Dans cette étude, nous nous sommes intéressés aux liens existants entre la croissance économique et la libéralisation commerciale au Sénégal.

L'expérience sénégalaise de politique d'ouverture commerciale soulève des questions qui concernent aussi bien le diagnostic sur la mesure du degré d'ouverture du régime commercial que sur les relations entre 1 'orientation exportatrice, la croissance et le développement. Ainsi nous avons procédé à l'analyse de la situation économique de 1960 jusqu'à la période post dévaluation.
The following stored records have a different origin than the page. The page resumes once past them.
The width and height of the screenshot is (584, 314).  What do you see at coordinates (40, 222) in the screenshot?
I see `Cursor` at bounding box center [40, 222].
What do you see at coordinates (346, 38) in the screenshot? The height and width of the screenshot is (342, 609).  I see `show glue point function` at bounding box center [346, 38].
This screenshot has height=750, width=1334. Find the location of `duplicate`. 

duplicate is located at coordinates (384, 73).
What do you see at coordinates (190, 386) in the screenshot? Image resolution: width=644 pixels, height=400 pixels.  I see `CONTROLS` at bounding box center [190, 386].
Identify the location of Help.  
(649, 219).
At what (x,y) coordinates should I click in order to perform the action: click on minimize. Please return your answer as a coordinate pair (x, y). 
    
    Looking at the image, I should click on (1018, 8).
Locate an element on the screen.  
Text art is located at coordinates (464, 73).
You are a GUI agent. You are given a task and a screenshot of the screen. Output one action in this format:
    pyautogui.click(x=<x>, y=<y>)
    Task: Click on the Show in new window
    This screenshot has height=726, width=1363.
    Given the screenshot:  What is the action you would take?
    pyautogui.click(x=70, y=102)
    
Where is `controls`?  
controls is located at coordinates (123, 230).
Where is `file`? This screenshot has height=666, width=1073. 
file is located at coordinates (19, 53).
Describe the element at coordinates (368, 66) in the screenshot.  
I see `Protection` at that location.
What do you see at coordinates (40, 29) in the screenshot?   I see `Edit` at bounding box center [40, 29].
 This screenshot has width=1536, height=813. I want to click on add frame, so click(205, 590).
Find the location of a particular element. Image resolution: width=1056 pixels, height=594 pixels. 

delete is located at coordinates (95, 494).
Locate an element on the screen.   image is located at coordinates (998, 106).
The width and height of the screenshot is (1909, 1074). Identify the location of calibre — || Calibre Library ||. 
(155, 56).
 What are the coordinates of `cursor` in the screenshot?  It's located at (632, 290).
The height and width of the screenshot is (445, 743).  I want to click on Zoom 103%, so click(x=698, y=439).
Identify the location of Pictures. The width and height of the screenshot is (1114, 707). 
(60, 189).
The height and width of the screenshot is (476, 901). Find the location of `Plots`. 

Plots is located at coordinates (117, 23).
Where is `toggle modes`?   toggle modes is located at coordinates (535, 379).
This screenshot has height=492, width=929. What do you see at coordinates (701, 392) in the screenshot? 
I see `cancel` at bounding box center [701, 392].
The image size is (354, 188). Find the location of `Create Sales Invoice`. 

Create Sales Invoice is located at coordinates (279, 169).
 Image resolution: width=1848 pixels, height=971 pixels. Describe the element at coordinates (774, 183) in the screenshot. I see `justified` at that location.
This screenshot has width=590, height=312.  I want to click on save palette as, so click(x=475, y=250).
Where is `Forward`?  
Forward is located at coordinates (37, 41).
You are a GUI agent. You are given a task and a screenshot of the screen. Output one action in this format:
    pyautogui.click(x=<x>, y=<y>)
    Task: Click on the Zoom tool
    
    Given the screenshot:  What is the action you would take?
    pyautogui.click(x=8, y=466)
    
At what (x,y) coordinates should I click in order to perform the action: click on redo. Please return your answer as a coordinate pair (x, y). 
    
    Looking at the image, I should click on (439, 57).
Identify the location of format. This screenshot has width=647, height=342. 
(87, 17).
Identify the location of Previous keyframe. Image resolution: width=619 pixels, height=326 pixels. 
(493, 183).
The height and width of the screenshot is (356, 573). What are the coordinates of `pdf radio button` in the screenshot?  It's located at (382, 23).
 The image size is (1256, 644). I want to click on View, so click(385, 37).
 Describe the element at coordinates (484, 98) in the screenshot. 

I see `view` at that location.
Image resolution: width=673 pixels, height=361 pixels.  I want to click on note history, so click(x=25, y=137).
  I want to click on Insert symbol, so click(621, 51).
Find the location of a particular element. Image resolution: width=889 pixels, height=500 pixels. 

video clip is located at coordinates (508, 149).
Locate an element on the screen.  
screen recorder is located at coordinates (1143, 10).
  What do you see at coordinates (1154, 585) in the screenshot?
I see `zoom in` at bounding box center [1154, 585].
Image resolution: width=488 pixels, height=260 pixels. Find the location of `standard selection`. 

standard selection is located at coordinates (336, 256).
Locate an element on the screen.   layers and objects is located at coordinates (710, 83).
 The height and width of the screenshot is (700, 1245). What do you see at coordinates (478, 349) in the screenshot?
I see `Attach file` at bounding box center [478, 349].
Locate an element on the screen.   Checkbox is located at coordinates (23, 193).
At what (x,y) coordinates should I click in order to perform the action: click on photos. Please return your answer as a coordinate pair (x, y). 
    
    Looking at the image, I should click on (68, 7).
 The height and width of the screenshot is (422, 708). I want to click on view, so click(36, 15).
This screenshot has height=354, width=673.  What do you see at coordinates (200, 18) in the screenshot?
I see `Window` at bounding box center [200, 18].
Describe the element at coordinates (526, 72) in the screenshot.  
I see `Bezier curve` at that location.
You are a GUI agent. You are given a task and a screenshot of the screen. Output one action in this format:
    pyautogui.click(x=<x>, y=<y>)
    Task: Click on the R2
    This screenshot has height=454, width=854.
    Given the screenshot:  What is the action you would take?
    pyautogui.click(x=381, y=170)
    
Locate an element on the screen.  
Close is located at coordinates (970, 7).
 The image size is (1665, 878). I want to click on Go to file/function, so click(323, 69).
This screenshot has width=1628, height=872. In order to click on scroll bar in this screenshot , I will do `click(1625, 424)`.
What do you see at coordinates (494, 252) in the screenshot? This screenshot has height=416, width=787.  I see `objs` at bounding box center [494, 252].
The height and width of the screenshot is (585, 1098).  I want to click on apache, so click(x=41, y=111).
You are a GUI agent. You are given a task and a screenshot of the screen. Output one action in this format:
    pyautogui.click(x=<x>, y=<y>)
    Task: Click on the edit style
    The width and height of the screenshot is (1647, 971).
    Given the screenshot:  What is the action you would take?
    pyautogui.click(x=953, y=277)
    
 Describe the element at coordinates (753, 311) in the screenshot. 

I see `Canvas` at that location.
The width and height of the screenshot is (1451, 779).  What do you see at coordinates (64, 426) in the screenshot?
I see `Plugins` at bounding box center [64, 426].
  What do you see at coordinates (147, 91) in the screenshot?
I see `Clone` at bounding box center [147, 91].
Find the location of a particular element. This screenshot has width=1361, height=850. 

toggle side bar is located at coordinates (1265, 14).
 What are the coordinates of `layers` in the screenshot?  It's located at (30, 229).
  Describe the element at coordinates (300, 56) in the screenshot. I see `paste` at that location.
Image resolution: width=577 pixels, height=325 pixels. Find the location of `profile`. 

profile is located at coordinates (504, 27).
En effet, après avoir passé en revue les programmes d'ajustement structurels, nous avons tenté d'expliquer les différentes stratégies commerciales appliquées au Sénégal et la structure des exportations sénégalaises. Ce que l'on retient de cette analyse, c'est que les exportations sénégalaises sont marquées par leur très forte concentration en quatre catégories de produits :arachide, pêche, phosphate, tourisme, qui restent faiblement transformés. De plus, mis à part le secteur des phosphates, les autres connaissent des difficultés liées soit à l'offre, soit à la demande, ce qui entrave considérablement l'expansion.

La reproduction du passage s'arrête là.